TAREAS:
**a)** Según el versículo citado en el fragmento sobre la fe sincera, ¿cómo se llamaban la abuela y la madre de Timoteo?
**b)** Transcriba del fragmento sobre la fe sincera todo lo que va desde "Sobre estos dos" hasta "Palabra de Dios?".
**c)** Resuma en dos oraciones el fragmento sobre la fe sincera.

EXTRACTO DE PÁGINA:
———
No se nos dice por qué esta mujer judía había contraído matrimonio con un hombre griego, y cuál era la actitud de este frente a la fe. No debemos hacer suposiciones sobre ello. Pero la Biblia nos muestra cómo esta madre había ejercido una influencia positiva sobre su hijo. Por un lado, Timoteo estaba caracterizado por una “fe sincera”, una fe que no es una apariencia expresada, y por otro lado, su madre lo había claramente instruido en las Santas Escrituras.
Sobre estos dos puntos deseamos ocuparnos, aplicándolos a nosotros mismos en el tiempo presente. Nuestros hijos y nietos ¿son criados en una atmósfera marcada por una fe sincera y por la Palabra de Dios?
Una fe sincera
“Trayendo a la memoria la fe no fingida que hay en ti, la cual habitó primero en tu abuela Loida, y en tu madre Eunice, y estoy seguro que en ti también” (2 Timoteo 1:5).
La abuela, la madre y el hijo estaban caracterizados por una fe sincera. Esta fe no solo existía sino que moraba en estas personas; se encontraba sólidamente establecida en ellas.
———
MATERIAL PROPORCIONADO:
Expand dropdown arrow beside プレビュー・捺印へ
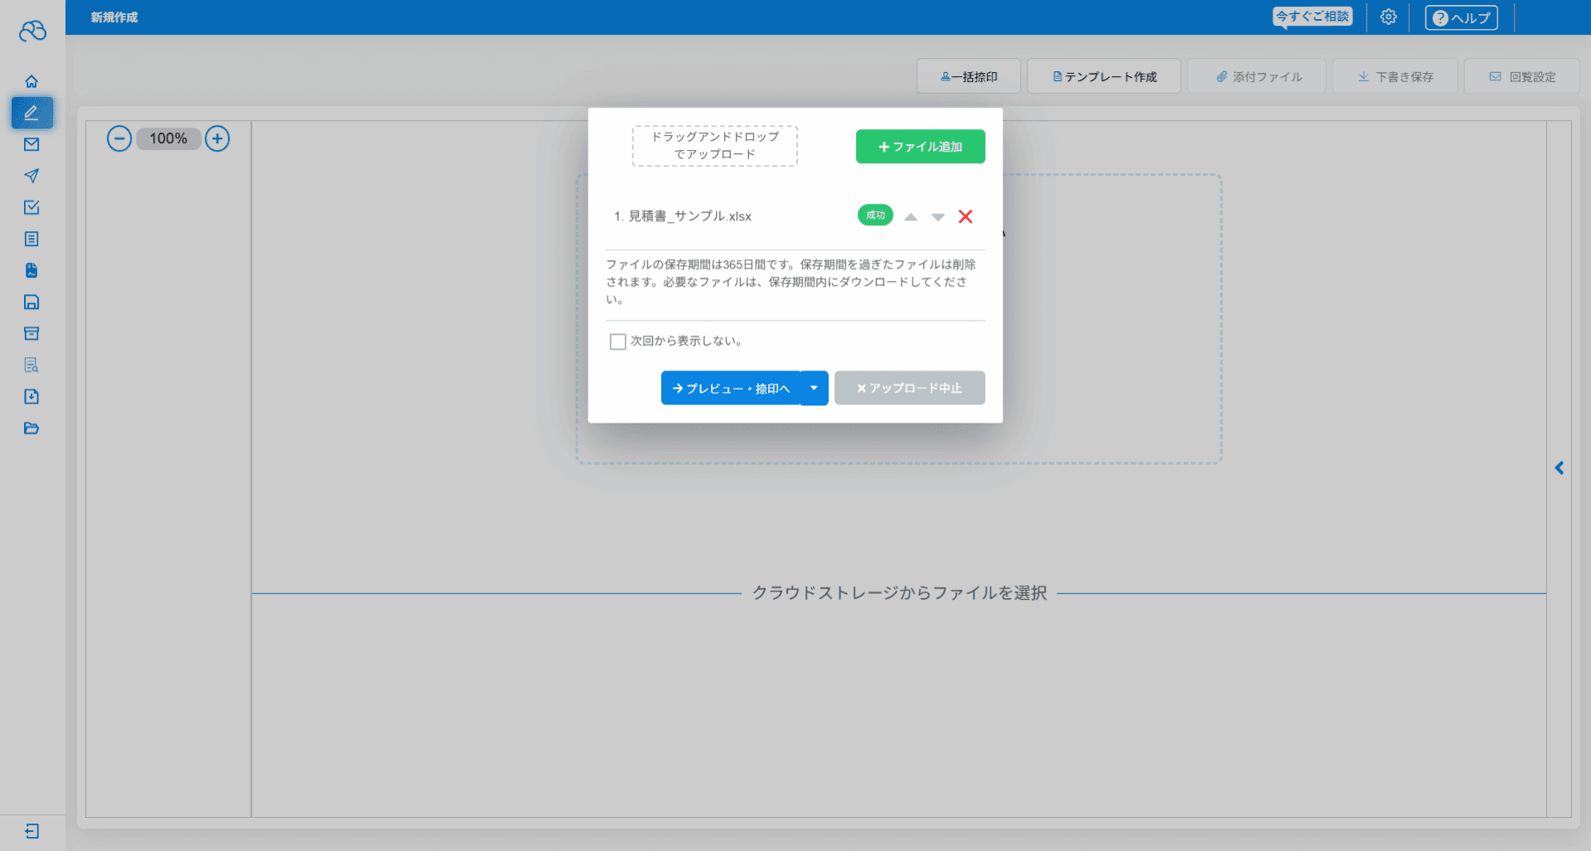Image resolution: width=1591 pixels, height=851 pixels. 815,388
———
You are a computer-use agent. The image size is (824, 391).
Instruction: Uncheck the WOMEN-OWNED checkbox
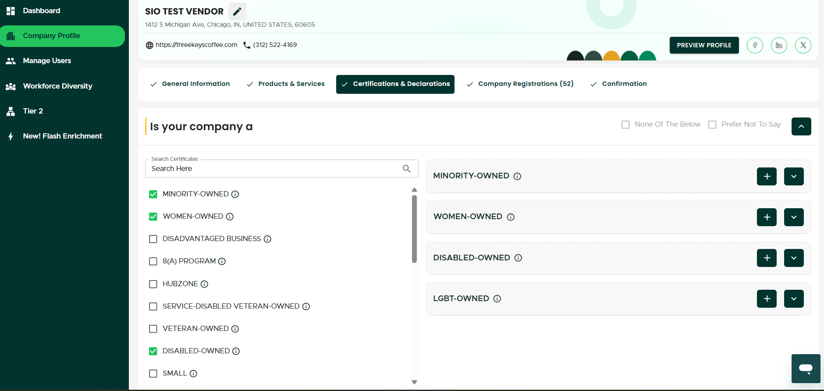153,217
———
RESPUESTAS POR TAREA:
**a)** Su abuela se llamaba Loida y su madre, Eunice.

**b)**
Sobre estos dos puntos deseamos ocuparnos, aplicándolos a nosotros mismos en el tiempo presente. Nuestros hijos y nietos ¿son criados en una atmósfera marcada por una fe sincera y por la Palabra de Dios?

**c)** Una mujer judía casada con un hombre griego influyó positivamente en su hijo Timoteo, que tenía una fe sincera y había sido instruido por ella en las Santas Escrituras. La abuela Loida, la madre Eunice y Timoteo compartían esa fe, que moraba en ellos y estaba sólidamente establecida.